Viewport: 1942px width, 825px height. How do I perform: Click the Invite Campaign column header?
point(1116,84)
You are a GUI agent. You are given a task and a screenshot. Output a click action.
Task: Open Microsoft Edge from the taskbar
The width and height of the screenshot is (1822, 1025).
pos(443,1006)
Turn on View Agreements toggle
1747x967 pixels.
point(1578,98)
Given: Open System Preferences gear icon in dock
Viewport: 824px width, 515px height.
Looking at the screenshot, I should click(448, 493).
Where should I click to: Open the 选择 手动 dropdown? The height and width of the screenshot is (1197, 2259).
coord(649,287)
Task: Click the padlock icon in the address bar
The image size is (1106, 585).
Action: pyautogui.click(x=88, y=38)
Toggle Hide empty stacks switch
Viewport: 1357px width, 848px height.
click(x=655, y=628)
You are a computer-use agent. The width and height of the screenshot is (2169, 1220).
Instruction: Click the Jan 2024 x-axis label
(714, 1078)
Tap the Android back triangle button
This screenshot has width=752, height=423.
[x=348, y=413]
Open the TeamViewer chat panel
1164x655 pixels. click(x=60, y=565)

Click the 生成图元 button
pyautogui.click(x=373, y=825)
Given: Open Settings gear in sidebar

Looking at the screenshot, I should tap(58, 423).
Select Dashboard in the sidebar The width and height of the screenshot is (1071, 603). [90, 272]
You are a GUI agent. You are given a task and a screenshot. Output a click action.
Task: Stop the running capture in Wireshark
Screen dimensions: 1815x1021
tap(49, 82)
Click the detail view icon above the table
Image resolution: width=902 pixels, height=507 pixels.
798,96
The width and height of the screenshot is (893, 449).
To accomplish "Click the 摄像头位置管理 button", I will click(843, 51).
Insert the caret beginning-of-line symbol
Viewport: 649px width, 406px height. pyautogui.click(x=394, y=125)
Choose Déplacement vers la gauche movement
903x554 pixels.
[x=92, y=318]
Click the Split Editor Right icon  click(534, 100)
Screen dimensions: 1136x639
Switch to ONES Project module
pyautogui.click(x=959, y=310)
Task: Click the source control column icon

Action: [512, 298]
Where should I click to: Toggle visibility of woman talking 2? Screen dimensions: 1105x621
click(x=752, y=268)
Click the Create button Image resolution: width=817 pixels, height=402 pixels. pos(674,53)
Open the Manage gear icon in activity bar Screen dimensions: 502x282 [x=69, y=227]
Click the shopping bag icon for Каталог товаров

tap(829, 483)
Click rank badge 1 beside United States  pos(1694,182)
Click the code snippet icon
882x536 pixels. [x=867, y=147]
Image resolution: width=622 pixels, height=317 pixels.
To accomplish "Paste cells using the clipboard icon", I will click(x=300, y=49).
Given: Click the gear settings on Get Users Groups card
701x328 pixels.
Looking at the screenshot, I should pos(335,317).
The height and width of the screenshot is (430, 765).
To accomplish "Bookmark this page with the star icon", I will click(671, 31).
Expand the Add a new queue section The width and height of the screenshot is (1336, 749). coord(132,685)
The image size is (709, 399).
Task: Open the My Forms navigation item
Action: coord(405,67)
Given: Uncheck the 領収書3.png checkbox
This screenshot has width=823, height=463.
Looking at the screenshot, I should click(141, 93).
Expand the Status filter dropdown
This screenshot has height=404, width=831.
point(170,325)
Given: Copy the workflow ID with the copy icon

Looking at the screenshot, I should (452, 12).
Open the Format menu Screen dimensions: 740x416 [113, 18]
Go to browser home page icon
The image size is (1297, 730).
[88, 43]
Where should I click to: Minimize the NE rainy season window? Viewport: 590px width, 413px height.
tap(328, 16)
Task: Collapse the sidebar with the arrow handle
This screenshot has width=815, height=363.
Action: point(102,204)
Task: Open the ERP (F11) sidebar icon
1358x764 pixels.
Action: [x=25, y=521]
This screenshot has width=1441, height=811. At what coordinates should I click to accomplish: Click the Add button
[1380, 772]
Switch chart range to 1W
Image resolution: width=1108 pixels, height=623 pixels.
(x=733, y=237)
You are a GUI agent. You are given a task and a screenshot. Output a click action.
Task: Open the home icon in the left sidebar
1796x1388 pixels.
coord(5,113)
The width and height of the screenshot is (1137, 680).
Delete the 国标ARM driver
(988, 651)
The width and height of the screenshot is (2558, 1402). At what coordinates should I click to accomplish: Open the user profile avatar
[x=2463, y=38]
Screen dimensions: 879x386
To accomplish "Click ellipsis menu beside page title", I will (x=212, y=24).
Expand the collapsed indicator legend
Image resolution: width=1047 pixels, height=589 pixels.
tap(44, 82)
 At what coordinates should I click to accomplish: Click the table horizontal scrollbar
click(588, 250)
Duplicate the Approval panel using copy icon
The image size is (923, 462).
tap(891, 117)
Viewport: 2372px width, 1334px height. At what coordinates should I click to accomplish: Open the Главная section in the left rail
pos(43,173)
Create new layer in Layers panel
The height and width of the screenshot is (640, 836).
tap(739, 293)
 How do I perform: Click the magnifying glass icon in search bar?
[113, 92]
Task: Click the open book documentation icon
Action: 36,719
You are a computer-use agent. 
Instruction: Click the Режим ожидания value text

══════════════════════════════

• [Task prompt]
Among the entries above, some lines may hold the string "will". State how many, and give nothing but the number.

• [Solution to the exercise]
4